Recently, imagine my surprise when one of the most insulting things I've heard came from a friend of mine.  My husband and I took my son to a child psychiatrist to talk about some techniques we could use to handle some anxiety he's been having. The psychiatrist said that she thought my son's future was extremely bright and the fact that he has best friends and is very social at such a young age is amazing. I was telling my friend all about our visit.  My friend proceeded to tell me that he has been saying that all along, "I don't think he has autism. I think he just learns things slower." I was immediately taken aback by this statement and told him I found that very insulting. He said he didn't mean for it to be. Since we are very good friends, I'm sure he didn't, yet I still couldn't get him to understand why it was so upsetting to me. I ended the conversation because I didn't want to fight in front of my son. But I couldn't let it go. I have thought about that statement every day since.  I have to respond. I want to tell you what I heard when you said those words, "I don't think he has autism."

I heard that two psychologists, countless early intervention specialists, OT's, PT's, SLP's, teachers, two BCBA's and his medical doctor are all wrong.

I heard that my son losing sounds at 12 months and not having any words until 24 months didn't happen.

I heard that all the hard work he has put in starting with early intervention through pre-k to the point where he is now on target for mainstream kindergarten wasn't really done.

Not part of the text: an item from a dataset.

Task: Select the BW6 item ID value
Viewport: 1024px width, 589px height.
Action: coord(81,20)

I heard that intensive ABA therapy over the past year was a waste.

I heard that the fact that I waited 4 years to hear 'I love you mommy' shouldn't have made my heart hurt.

I heard that having to make a schedule and/or verbally prepare my son for everything that will happen in a day isn't necessary.

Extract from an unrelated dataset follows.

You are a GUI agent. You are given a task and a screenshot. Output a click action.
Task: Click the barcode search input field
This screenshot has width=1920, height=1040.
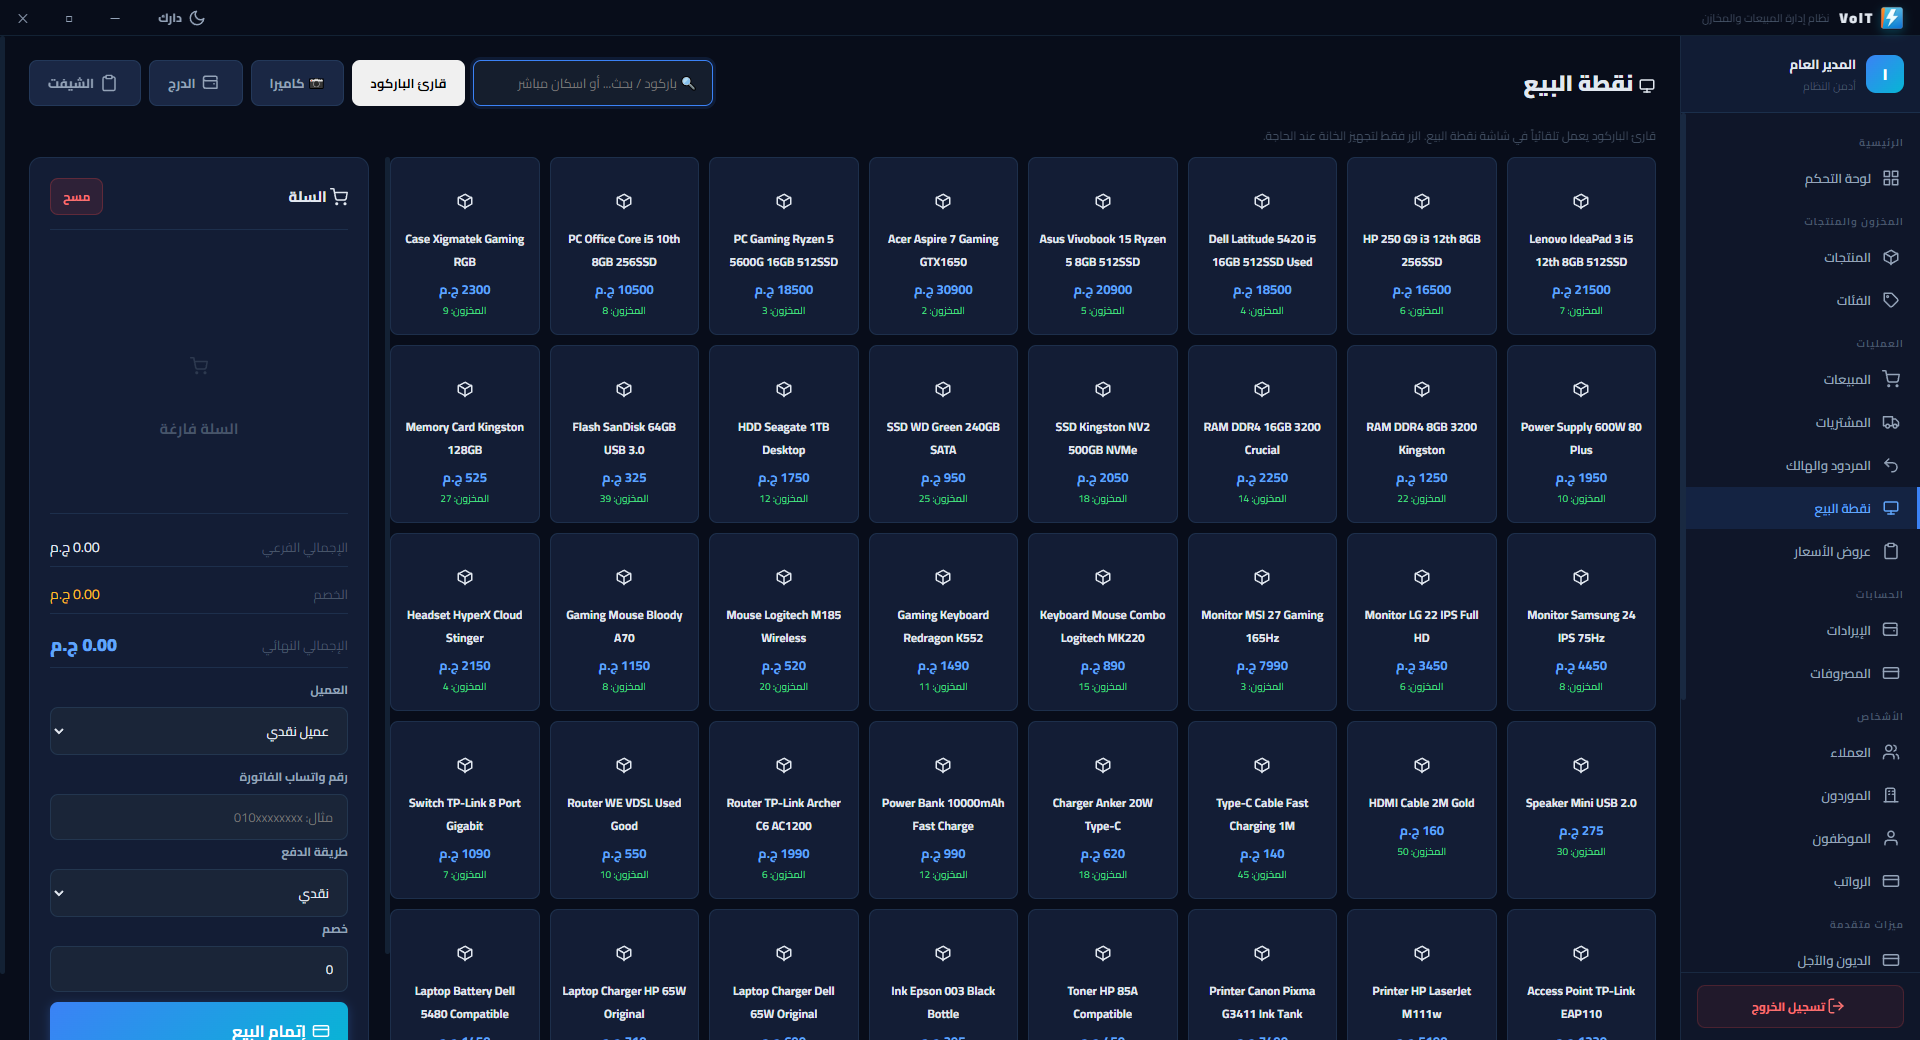[592, 83]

I heard the anxiety and stress that I feel every time we are out in public while I worry that he will run off and get lost or have a meltdown isn't real.

I heard that the friendships I have lost, because I have a special needs child and have to decline invitations constantly,  are actually just fine.

I heard that my son randomly scripting TV shows or books at any time during the day is totally normal.

I heard that all the money we have spent on therapy, orthotics, therapeutic toys, books and conferences should have just been spent on a vacation.

I heard that all the nights that I went to bed completely exhausted and unsure of how I even made it through that day weren't real.

I heard that all the tears I have cried and the guilt that I feel because there are so many times my son can't effectively communicate what he wants, needs or how he is feeling, is a waste.

I heard that the joy I feel when my son accomplishes something that seems easy to others, but is hard for him, is unjustified.

I heard that my son doesn't actually have to work at least twice as hard as neurotypical kids his age just to make it through every day.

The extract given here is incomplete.